Justice Ruth Bader Ginsburg dies at 87

The legal and cultural icon’s death raises questions about judicial succession

Supreme Court Justice Ruth Bader Ginsburg died at 87 on Friday, Sept. 18 of complications due to pancreatic cancer. With mere weeks to go until the presidential election on Nov. 3, her death sparked a flurry of rhetoric from both sides of the aisle as to whether the next Supreme Court justice can or should precede what will be a historic election.

Ginsburg was both a legal and cultural icon. After graduating top of her class from Columbia Law School, she could not find work. She turned to academia, working at both Rutgers and Columbia.

In the 1970s, she served as director of the Women’s Rights Project of the American Civil Liberties Union. During her tenure, she argued six cases on gender equality in front of the Supreme Court, winning five.

In 1980, President Bill Clinton appointed Ginsburg to the Supreme Court. She was only the second woman appointed to the high court. 
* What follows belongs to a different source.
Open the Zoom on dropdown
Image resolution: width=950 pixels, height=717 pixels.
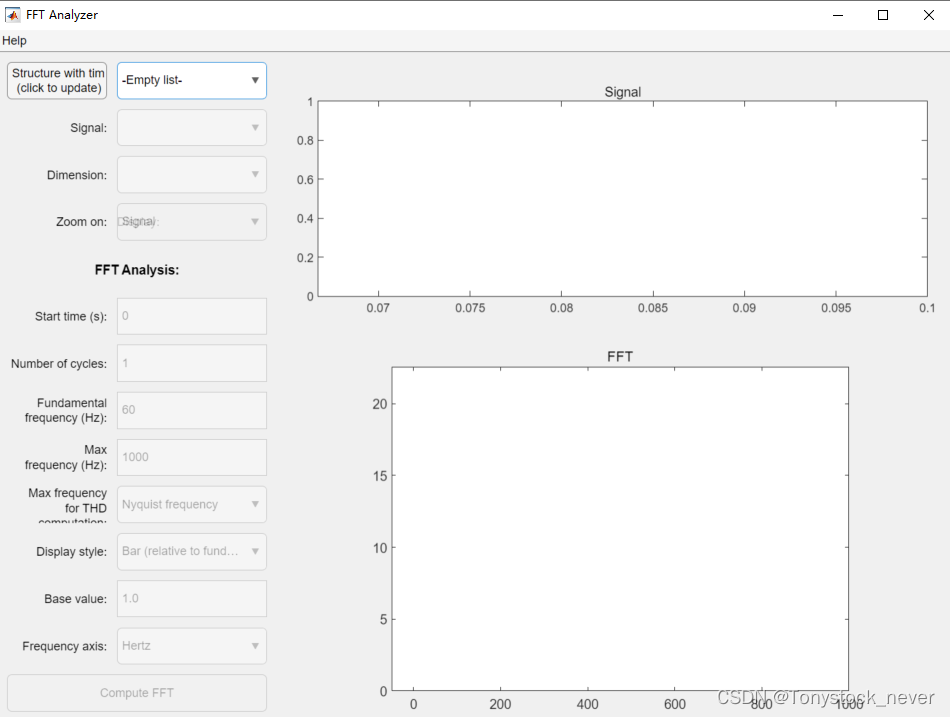coord(191,221)
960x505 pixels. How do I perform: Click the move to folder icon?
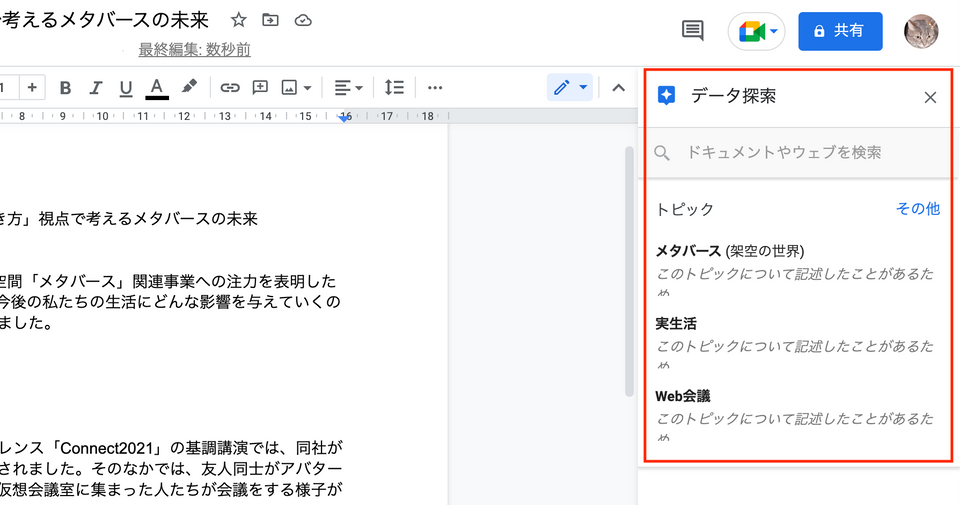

During her time on the Supreme Court, she was known as a stalwart of progressive ideals and rights for women, people of color and the LGBTQ+ community. She often delivered oral dissents from the bench, while wearing lively jabots—an article worn around the neck over a judicial robe.

In recent years, the documentary RBG was made about the Justice’s life. She earned the moniker “The Notorious RBG,” a play on the name of rapper Notorious B.I.G.

When asked how she wanted to be remembered, Ginsburg said, “[I would like to be remembered as] someone who used whatever talent she had to do her work to the very best of her ability…and to help repair tears in her society, to make things a little better through the use of whatever ability she has,” according to BBC. 

According to her granddaughter, Justice Ginsburg’s dying wish was that she would “not be replaced until a new president is installed.”

America is 44 days from Nov. 3, the date of the presidential election. Former Vice President Joe Biden, a democrat, is running against President Donald Trump. Trump has so far appointed two justices to the supreme court—Justice Neil Gorsuch and Justice Brett Kavanaugh.

Gorsuch was appointed in 2017, to replace the late Justice Anotonin Scalia who died in 2016. At the time of Scalia’s death, senate republicans refused to hold a vote on President Barack Obama’s nomination Merrick Garland, because they felt it was too close to the next presidential election. Scalia died 263 days prior to the 2016 election. 

Senate Judiciary Committee Chairman Lindsey Graham said in 2016, “I want you to use my words against me. If there’s a Republican president in 2016 and a vacancy occurs in the last year of the first term, you can say Lindsey Graham said let’s let the next president, whoever it might be, make that nomination.”

Senate republicans—including Graham—have decided that if Trump nominates a new justice, that justice will receive a vote. 

MSNBC reported on Sept. 20 that Trump has promised to nominate a woman to the court. The woman will surely be a conservative, whose nomination could have a huge impact if either candidate for president appeals the upcoming election results and those appeals reach the high court.